• [PROBLEM REQUIREMENTS]: Reproduce every one of the rows below word for word, with no changes to any line.

• [DATA]:
++++++++
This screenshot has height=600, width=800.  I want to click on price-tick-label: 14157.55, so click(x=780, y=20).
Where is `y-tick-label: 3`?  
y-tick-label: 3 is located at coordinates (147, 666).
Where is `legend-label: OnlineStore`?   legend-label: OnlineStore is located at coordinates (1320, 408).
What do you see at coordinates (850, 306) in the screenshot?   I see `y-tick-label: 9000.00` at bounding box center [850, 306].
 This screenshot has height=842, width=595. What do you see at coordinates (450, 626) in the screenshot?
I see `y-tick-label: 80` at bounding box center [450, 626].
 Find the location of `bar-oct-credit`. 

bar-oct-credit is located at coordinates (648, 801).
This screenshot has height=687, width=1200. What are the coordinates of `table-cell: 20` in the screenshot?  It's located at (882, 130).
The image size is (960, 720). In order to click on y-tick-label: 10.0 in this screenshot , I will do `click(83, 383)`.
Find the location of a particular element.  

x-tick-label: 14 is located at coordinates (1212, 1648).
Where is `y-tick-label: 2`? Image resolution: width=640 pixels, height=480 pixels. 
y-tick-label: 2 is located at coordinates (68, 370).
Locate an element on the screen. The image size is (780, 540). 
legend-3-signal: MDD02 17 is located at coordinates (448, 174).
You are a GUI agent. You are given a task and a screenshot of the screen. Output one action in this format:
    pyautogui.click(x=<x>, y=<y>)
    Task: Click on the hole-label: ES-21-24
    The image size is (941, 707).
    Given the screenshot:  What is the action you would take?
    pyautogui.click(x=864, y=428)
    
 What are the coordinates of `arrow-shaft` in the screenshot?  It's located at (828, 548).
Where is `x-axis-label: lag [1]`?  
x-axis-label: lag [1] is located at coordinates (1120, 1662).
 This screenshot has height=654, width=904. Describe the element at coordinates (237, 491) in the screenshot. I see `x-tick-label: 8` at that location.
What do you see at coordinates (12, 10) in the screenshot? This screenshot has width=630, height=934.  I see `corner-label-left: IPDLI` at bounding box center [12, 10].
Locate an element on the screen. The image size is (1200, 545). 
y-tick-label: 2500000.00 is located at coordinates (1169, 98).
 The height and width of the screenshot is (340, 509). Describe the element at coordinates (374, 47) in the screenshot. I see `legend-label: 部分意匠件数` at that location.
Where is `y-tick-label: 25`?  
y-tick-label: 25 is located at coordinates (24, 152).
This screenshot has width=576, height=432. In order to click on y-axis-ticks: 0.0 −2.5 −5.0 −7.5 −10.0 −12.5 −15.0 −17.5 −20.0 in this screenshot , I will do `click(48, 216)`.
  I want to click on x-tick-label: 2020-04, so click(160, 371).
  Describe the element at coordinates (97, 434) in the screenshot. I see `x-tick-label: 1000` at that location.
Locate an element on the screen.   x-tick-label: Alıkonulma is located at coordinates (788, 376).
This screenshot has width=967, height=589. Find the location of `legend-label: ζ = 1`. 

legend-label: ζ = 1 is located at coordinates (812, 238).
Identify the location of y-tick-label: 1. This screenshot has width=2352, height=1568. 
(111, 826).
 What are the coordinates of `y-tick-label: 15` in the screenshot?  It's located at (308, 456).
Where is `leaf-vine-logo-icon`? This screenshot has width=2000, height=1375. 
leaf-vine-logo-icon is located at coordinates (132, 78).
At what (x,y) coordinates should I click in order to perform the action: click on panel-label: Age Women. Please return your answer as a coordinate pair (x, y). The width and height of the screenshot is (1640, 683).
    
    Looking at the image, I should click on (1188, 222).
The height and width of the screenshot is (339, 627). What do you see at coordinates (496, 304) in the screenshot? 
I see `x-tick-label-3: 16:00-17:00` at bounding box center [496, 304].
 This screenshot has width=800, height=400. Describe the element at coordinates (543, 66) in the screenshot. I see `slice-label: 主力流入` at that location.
++++++++
• [YOUR RESPONSE]:
This screenshot has height=600, width=800.  I want to click on price-tick-label: 14157.55, so click(x=780, y=20).
Where is `y-tick-label: 3`?  
y-tick-label: 3 is located at coordinates (147, 666).
Where is `legend-label: OnlineStore`?   legend-label: OnlineStore is located at coordinates (1320, 408).
What do you see at coordinates (850, 306) in the screenshot?   I see `y-tick-label: 9000.00` at bounding box center [850, 306].
 This screenshot has height=842, width=595. What do you see at coordinates (450, 626) in the screenshot?
I see `y-tick-label: 80` at bounding box center [450, 626].
 Find the location of `bar-oct-credit`. 

bar-oct-credit is located at coordinates (648, 801).
This screenshot has height=687, width=1200. What are the coordinates of `table-cell: 20` in the screenshot?  It's located at (882, 130).
The image size is (960, 720). In order to click on y-tick-label: 10.0 in this screenshot , I will do `click(83, 383)`.
Find the location of a particular element.  

x-tick-label: 14 is located at coordinates (1212, 1648).
Where is `y-tick-label: 2`? Image resolution: width=640 pixels, height=480 pixels. 
y-tick-label: 2 is located at coordinates (68, 370).
Locate an element on the screen. The image size is (780, 540). 
legend-3-signal: MDD02 17 is located at coordinates (448, 174).
You are a GUI agent. You are given a task and a screenshot of the screen. Output one action in this format:
    pyautogui.click(x=<x>, y=<y>)
    Task: Click on the hole-label: ES-21-24
    The image size is (941, 707).
    Given the screenshot:  What is the action you would take?
    pyautogui.click(x=864, y=428)
    
 What are the coordinates of `arrow-shaft` in the screenshot?  It's located at (828, 548).
Where is `x-axis-label: lag [1]`?  
x-axis-label: lag [1] is located at coordinates (1120, 1662).
 This screenshot has height=654, width=904. Describe the element at coordinates (237, 491) in the screenshot. I see `x-tick-label: 8` at that location.
What do you see at coordinates (12, 10) in the screenshot? This screenshot has width=630, height=934.  I see `corner-label-left: IPDLI` at bounding box center [12, 10].
Locate an element on the screen. The image size is (1200, 545). 
y-tick-label: 2500000.00 is located at coordinates (1169, 98).
 The height and width of the screenshot is (340, 509). Describe the element at coordinates (374, 47) in the screenshot. I see `legend-label: 部分意匠件数` at that location.
Where is `y-tick-label: 25`?  
y-tick-label: 25 is located at coordinates (24, 152).
This screenshot has width=576, height=432. In order to click on y-axis-ticks: 0.0 −2.5 −5.0 −7.5 −10.0 −12.5 −15.0 −17.5 −20.0 in this screenshot , I will do `click(48, 216)`.
  I want to click on x-tick-label: 2020-04, so click(160, 371).
  Describe the element at coordinates (97, 434) in the screenshot. I see `x-tick-label: 1000` at that location.
Locate an element on the screen.   x-tick-label: Alıkonulma is located at coordinates (788, 376).
This screenshot has width=967, height=589. Find the location of `legend-label: ζ = 1`. 

legend-label: ζ = 1 is located at coordinates (812, 238).
Identify the location of y-tick-label: 1. This screenshot has width=2352, height=1568. 
(111, 826).
 What are the coordinates of `y-tick-label: 15` in the screenshot?  It's located at (308, 456).
Where is `leaf-vine-logo-icon`? This screenshot has width=2000, height=1375. 
leaf-vine-logo-icon is located at coordinates (132, 78).
At what (x,y) coordinates should I click in order to perform the action: click on panel-label: Age Women. Please return your answer as a coordinate pair (x, y). The width and height of the screenshot is (1640, 683).
    
    Looking at the image, I should click on (1188, 222).
The height and width of the screenshot is (339, 627). What do you see at coordinates (496, 304) in the screenshot? 
I see `x-tick-label-3: 16:00-17:00` at bounding box center [496, 304].
 This screenshot has width=800, height=400. Describe the element at coordinates (543, 66) in the screenshot. I see `slice-label: 主力流入` at that location.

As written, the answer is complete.